### WHAT IS REQUIRED
Print out every record exactly as it appears.
*** THE INPUT Section Begins ***
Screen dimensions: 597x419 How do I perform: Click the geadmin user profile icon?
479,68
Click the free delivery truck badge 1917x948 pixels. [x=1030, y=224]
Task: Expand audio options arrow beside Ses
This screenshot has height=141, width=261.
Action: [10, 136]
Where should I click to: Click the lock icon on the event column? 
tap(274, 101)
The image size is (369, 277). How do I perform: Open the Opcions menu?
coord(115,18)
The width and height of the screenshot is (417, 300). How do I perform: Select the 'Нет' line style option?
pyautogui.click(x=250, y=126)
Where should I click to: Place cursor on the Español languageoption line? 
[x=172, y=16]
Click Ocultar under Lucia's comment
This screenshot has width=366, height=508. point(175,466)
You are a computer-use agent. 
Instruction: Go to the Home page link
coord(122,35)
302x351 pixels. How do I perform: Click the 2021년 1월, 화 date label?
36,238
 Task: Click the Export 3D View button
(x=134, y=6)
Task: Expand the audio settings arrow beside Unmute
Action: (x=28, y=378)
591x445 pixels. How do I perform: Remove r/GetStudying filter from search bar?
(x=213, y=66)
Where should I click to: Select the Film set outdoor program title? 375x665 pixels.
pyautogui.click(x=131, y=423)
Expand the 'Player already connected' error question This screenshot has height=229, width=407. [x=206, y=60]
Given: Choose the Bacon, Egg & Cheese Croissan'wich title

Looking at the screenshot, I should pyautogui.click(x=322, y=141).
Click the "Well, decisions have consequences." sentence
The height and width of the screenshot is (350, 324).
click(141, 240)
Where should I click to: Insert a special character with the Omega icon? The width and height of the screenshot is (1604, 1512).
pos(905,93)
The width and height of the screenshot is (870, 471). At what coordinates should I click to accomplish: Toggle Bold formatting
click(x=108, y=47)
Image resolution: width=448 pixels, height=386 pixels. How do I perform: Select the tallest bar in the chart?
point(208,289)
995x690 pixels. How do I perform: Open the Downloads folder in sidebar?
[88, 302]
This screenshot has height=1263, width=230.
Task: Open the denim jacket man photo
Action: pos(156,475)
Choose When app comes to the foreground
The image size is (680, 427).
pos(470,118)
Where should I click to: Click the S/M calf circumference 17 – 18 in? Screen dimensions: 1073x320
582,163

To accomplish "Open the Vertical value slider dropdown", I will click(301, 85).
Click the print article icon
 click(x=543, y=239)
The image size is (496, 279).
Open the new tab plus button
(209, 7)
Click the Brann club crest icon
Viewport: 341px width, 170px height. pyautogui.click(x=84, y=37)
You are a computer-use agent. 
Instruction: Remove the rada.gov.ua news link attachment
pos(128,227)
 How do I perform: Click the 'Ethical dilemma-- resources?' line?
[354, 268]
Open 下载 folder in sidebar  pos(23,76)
*** THE INPUT Section Ends ***
### RESULT FOR THIS TASK
Screen dimensions: 597x419 How do I perform: Click the geadmin user profile icon?
479,68
Click the free delivery truck badge 1917x948 pixels. [x=1030, y=224]
Task: Expand audio options arrow beside Ses
This screenshot has height=141, width=261.
Action: [10, 136]
Where should I click to: Click the lock icon on the event column? 
tap(274, 101)
The image size is (369, 277). How do I perform: Open the Opcions menu?
coord(115,18)
The width and height of the screenshot is (417, 300). How do I perform: Select the 'Нет' line style option?
pyautogui.click(x=250, y=126)
Where should I click to: Place cursor on the Español languageoption line? 
[x=172, y=16]
Click Ocultar under Lucia's comment
This screenshot has width=366, height=508. point(175,466)
You are a computer-use agent. 
Instruction: Go to the Home page link
coord(122,35)
302x351 pixels. How do I perform: Click the 2021년 1월, 화 date label?
36,238
 Task: Click the Export 3D View button
(x=134, y=6)
Task: Expand the audio settings arrow beside Unmute
Action: (x=28, y=378)
591x445 pixels. How do I perform: Remove r/GetStudying filter from search bar?
(x=213, y=66)
Where should I click to: Select the Film set outdoor program title? 375x665 pixels.
pyautogui.click(x=131, y=423)
Expand the 'Player already connected' error question This screenshot has height=229, width=407. [x=206, y=60]
Given: Choose the Bacon, Egg & Cheese Croissan'wich title

Looking at the screenshot, I should pyautogui.click(x=322, y=141).
Click the "Well, decisions have consequences." sentence
The height and width of the screenshot is (350, 324).
click(141, 240)
Where should I click to: Insert a special character with the Omega icon? The width and height of the screenshot is (1604, 1512).
pos(905,93)
The width and height of the screenshot is (870, 471). At what coordinates should I click to accomplish: Toggle Bold formatting
click(x=108, y=47)
Image resolution: width=448 pixels, height=386 pixels. How do I perform: Select the tallest bar in the chart?
point(208,289)
995x690 pixels. How do I perform: Open the Downloads folder in sidebar?
[88, 302]
This screenshot has height=1263, width=230.
Task: Open the denim jacket man photo
Action: pos(156,475)
Choose When app comes to the foreground
The image size is (680, 427).
pos(470,118)
Where should I click to: Click the S/M calf circumference 17 – 18 in? Screen dimensions: 1073x320
582,163

To accomplish "Open the Vertical value slider dropdown", I will click(301, 85).
Click the print article icon
 click(x=543, y=239)
The image size is (496, 279).
Open the new tab plus button
(209, 7)
Click the Brann club crest icon
Viewport: 341px width, 170px height. pyautogui.click(x=84, y=37)
You are a computer-use agent. 
Instruction: Remove the rada.gov.ua news link attachment
pos(128,227)
 How do I perform: Click the 'Ethical dilemma-- resources?' line?
[354, 268]
Open 下载 folder in sidebar  pos(23,76)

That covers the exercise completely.